Le banc grinçait comme une vieille blague répétée trop souvent. Sur l'allée centrale du parc municipal, tout était figé dans une fatigue de fin de journée. Papiers de goûter collés au sol, balançoire immobile, fontaine qui toussait de l'eau tiède sans conviction.

Sauf que Lila, elle, n'arrivait jamais vraiment à croire que les choses s'éteignent pour de bon. Elle restait assise, genoux serrés, regard planté sur le grand toboggan. Celui qui, le matin, faisait juste glisser, celui qui, la nuit, semblait retenir quelque chose.

« Tu vas encore attendre qu'il se passe un miracle ou tu rentres ? » lança le gardien du parc en fermant son petit local. Lila ne répondit pas. Son sac à dos vibrait doucement. Dedans, son doudou-ours était en train de frissonner comme s'il entendait une musique que personne d'autre ne voulait admettre.

Et c'est précisément là, à ce moment-là, que le parc respira. Pas un bruit. Une respiration. Dans les buissons, quelque chose remua. Dans les lampadaires, la lumière fit un petit pas de côté. Et derrière le grand portail, une silhouette minuscule s'étira après une longue sieste.

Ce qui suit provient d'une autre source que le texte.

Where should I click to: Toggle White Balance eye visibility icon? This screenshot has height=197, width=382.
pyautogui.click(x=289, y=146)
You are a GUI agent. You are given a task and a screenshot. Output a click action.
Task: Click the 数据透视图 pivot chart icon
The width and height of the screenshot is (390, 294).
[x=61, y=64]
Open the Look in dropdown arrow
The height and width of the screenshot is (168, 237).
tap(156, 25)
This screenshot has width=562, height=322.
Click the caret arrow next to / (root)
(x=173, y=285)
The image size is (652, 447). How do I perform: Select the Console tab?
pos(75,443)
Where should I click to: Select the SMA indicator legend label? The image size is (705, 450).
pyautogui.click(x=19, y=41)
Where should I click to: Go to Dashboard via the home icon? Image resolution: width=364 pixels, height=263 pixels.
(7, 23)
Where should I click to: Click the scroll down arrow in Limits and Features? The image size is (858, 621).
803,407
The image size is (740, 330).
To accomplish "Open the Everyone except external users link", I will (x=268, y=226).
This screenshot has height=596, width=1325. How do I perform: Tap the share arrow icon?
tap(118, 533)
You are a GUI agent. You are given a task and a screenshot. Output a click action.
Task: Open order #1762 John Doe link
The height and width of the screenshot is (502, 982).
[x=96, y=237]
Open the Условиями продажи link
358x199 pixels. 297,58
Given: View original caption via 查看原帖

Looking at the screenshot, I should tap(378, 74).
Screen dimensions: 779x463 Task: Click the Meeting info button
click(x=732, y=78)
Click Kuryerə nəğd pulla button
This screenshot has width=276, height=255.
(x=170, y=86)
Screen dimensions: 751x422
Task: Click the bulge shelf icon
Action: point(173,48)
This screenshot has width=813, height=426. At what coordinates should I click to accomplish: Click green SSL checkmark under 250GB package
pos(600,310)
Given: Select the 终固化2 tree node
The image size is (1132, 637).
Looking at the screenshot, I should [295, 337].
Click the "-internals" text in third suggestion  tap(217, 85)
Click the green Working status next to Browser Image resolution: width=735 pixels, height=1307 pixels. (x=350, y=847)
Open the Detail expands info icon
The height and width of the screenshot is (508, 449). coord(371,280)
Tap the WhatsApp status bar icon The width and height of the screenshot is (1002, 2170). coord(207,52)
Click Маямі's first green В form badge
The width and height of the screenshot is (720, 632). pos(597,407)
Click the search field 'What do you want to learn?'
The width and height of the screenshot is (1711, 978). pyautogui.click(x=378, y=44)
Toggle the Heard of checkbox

Une Magikita. Elle s'appelait Manège Plume. On disait qu'elle récupérait les rêves abandonnés sur les bancs publics et qu'elle les recousait en aventure. Son manteau était fait de tickets de manège jamais utilisés, de confettis aplatis et de plans de parc froissés. À ses côtés trottinait son Animagikito, une petite chouette mécanique nommée Tic-Tac, dont les yeux faisaient clic à chaque émotion du monde.

« Ce parc s'ennuie trop fort ! » murmura Manège Plume. « Ça va finir par l'endormir pour de vrai ! » Tic-Tac cligna des yeux. « Clic ! » Inquiétude. « Clic ! » Alors elle descendit.

Pas par le chemin, par le toboggan. Elle s'y assit, glissa doucement et, au lieu de s'arrêter en bas, elle continua. Comme si le métal du toboggan ne menait plus au sol, mais à autre chose. Et là, elle sortit de sa poche un petit ressort lumineux. Elle le posa sur le sol du parc. Le monde hésita.

Puis les balançoires bougèrent toutes seules, mais pas comme le vent, comme des attractions qui se réveillent. Les bancs se déplièrent, en file d'attente parfaite. Les lampadaires se mirent à tourner doucement, dessinant des cercles de lumière comme des rails invisibles. Le sable du bac à jeux se mit à scintiller et à former des vagues. Et surtout, le grand toboggan se transforma. Il ne glissait plus vers là-bas. Il glissait ailleurs.

Lila se leva d'un bond. « Mais c'est un manège ? » Son doudou-ours vibra plus fort, comme s'il disait enfin. Tic-Tac, la chouette Animagikito, s'envola et piqua en l'air autour des jeux. À chaque coup de bec, un nouveau mécanisme s'activait. Les tourniquets tournaient tout seuls, les structures métalliques se mettaient à chanter et les jeux à ressorts faisaient rebondir des éclats de rire invisibles. Le parc, doucement, devenait un parc d'attractions nocturne.

Et Lila monta sur le toboggan. Mais cette fois, quand elle glissa, elle traversa un tunnel de lumière, puis un autre, puis un autre encore, comme si chaque boucle du parcours ouvrait un souvenir de joie oubliée. Elle riait sans savoir pourquoi, et le parc lui riait avec elle. Les bancs devinrent des wagons de mini-trains, les arbres se mirent à pencher comme pour regarder passer les visiteurs. Même la fontaine, réveillée, projeta des arcs d'eau qui dessinaient des formes dans le ciel.

Et les gens commencèrent à arriver. D'abord les enfants des immeubles voisins, puis des adultes qui avaient juste envie de voir. Puis des inconnus attirés par les lumières. Personne ne comprenait ce qui se passait. Mais tout le monde participait.

Et Lila, au centre de ce parc devenu impossible, comprit quelque chose sans que le monde lui explique : les lieux ne dorment pas, ils attendent qu'on se souvienne d'eux autrement.

Quand la nuit commença à pâlir, Manège Plume remonta lentement sur une balançoire suspendue dans le vide, Tic-Tac perchée sur son épaule. Elle regarda le parc une dernière fois. Tout était redevenu calme, mais pas vide. Puis elles disparurent dans un dernier tour de lumière, comme un manège qui s'éteint en douceur.

Lila rentra chez elle avec des étoiles coincées dans les poches, en se promettant de toujours vérifier le soir si le monde faisait semblant de dormir, ou s'il préparait quelque chose.